Before/after measurements from applying the frameworks in this guide. These represent patterns observed across enterprise architecture transformations in financial services, healthcare, and insurance.

Metric Before (EDP as everything) After (governed coexistence) Improvement
Customer-facing API p99 latency 1.5-3s (warehouse query) 35-80ms (serving store) 20-40x faster
Platform team time on unplanned work 55-70% 15-25% 3x more planned delivery
Analytical query performance during business hours Degraded by operational load Stable, predictable Eliminated contention
Monthly platform cost growth 15-25% MoM (uncontrolled) 3-5% MoM (governed) 5x slower cost growth
Regulatory audit preparation time 3-6 weeks 3-5 days 6-8x faster
End-to-end data lineage coverage 20-40% (manual) 90%+ (automated) Full regulatory traceability
Mean time to identify data owner Days (ask around) Minutes (catalog lookup) Near-instant ownership clarity
Cross-domain analytics delivery 2-4 months 1-3 weeks 4-8x faster
Unplanned downstream breakages from schema changes 5-10 per quarter 0-1 per quarter (with contracts) Near-zero breakages
Data product discoverability None (tribal knowledge) Searchable catalog From zero to discoverable
ML feature reuse across models 0% (every model recomputes) 60-80% (shared feature store) Significant compute savings
Incident priority conflicts (analytics vs operations) Weekly Eliminated (separate SLAs) Zero priority conflicts
Platform SLA for operational consumers 99.5% (analytical grade) 99.9%+ (operational grade) 4x reduction in allowed downtime

How to Measure Your Own Baseline

Four metrics tell you whether you have a boundary problem.

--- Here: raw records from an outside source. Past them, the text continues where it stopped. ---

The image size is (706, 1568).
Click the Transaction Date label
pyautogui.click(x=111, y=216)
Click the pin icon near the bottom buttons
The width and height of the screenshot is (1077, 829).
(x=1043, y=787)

Start with platform team time allocation. Track the split between planned and unplanned work for one month. If more than 40% of your platform team's time goes to unplanned requests, firefighting, or ad-hoc operational support, you have a boundary problem. Planned work means roadmap items, platform improvements, and proactive governance. Unplanned work means "the dashboard is broken," "we need this table refreshed faster," and "can you add a column for the operational team."

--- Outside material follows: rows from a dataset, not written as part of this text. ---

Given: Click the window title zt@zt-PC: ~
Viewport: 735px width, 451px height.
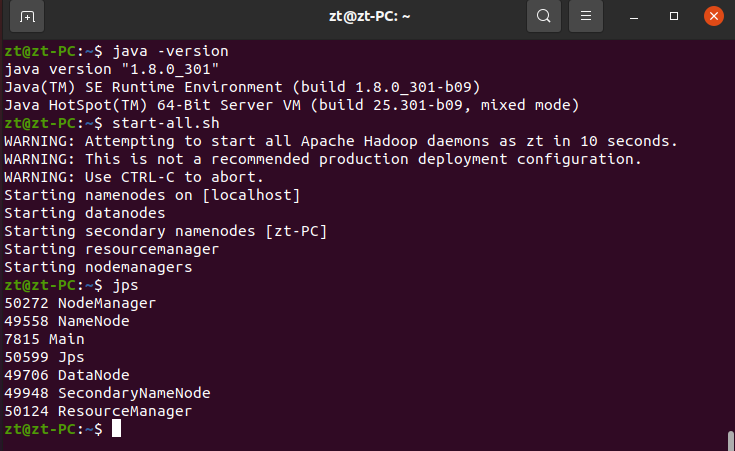Looking at the screenshot, I should pyautogui.click(x=367, y=16).
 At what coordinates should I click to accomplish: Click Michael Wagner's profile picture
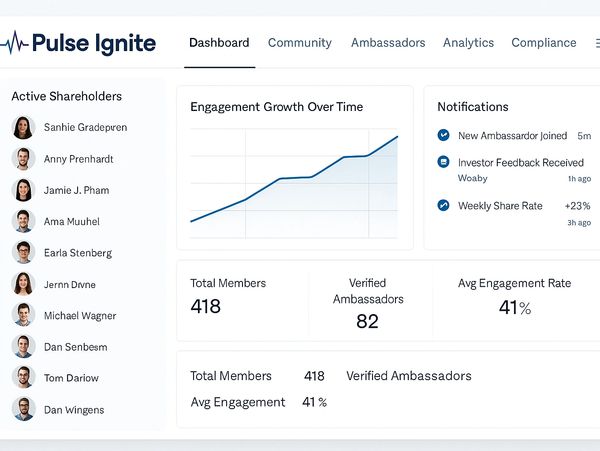coord(23,315)
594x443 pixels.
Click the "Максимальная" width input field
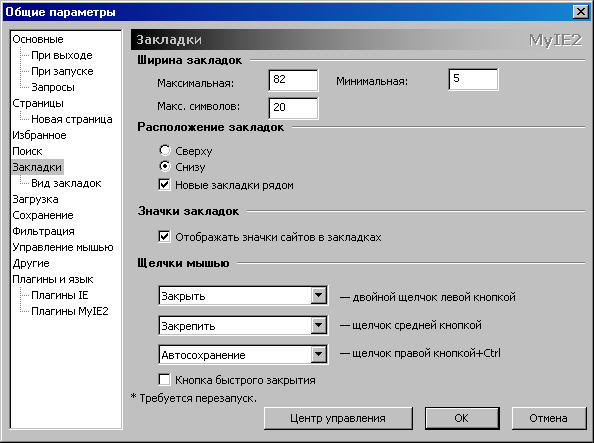pos(293,80)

Then classify your workloads. How many workloads on the EDP are analytical (reporting, dashboards, ad-hoc queries, ML training) vs operational (serving APIs, powering customer-facing apps, driving workflow decisions)? If more than 20% of your workloads are operational, the platform is being used outside its design envelope. Each operational workload brings latency expectations, uptime requirements, and mutation patterns that the analytical platform was not built for.

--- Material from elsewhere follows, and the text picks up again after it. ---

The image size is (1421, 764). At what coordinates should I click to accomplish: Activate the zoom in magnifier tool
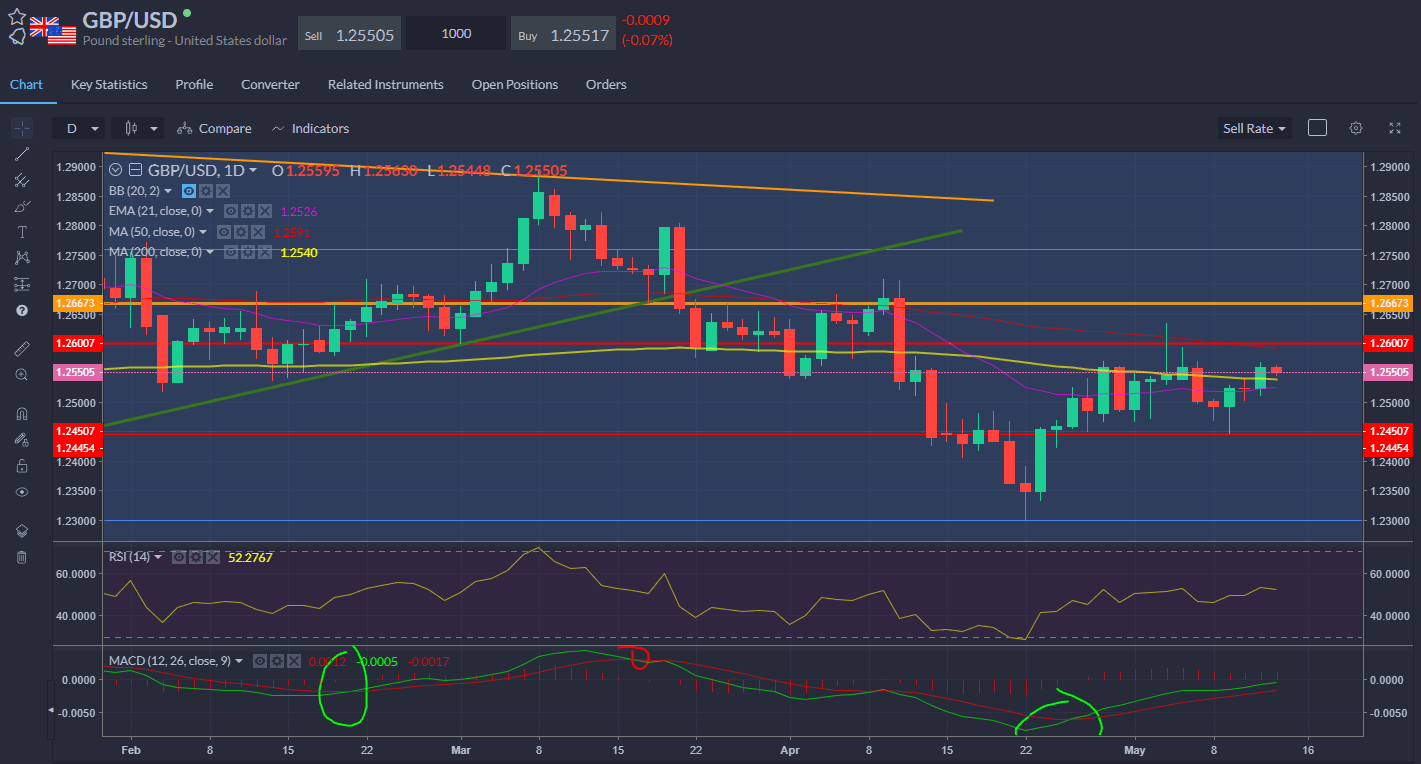point(22,374)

Then break down costs. What percentage of platform cost is driven by analytical workloads vs operational workloads? In most organizations with a boundary problem, operational workloads consume 30-50% of the platform budget while serving 10-15% of the user base. They dominate compute because they run continuously, not in batch windows. They dominate storage because they require fresher data and more frequent refreshes. When you cannot separate these cost lines, you cannot make rational investment decisions.

Then audit SLA compliance. Are your analytical SLAs adequate for all consumers? If your platform promises 99.5% uptime and 15-minute data freshness, that works for a weekly executive dashboard. It does not work for a customer-facing balance inquiry or a real-time fraud score. When operational consumers inherit analytical SLAs, they either accept inadequate service or pressure the platform team to upgrade the entire platform to operational grade -- at analytical scale and cost.

These four measurements -- time allocation, workload classification, cost breakdown, and SLA compliance -- will tell you whether your EDP has a boundary problem and how severe it is.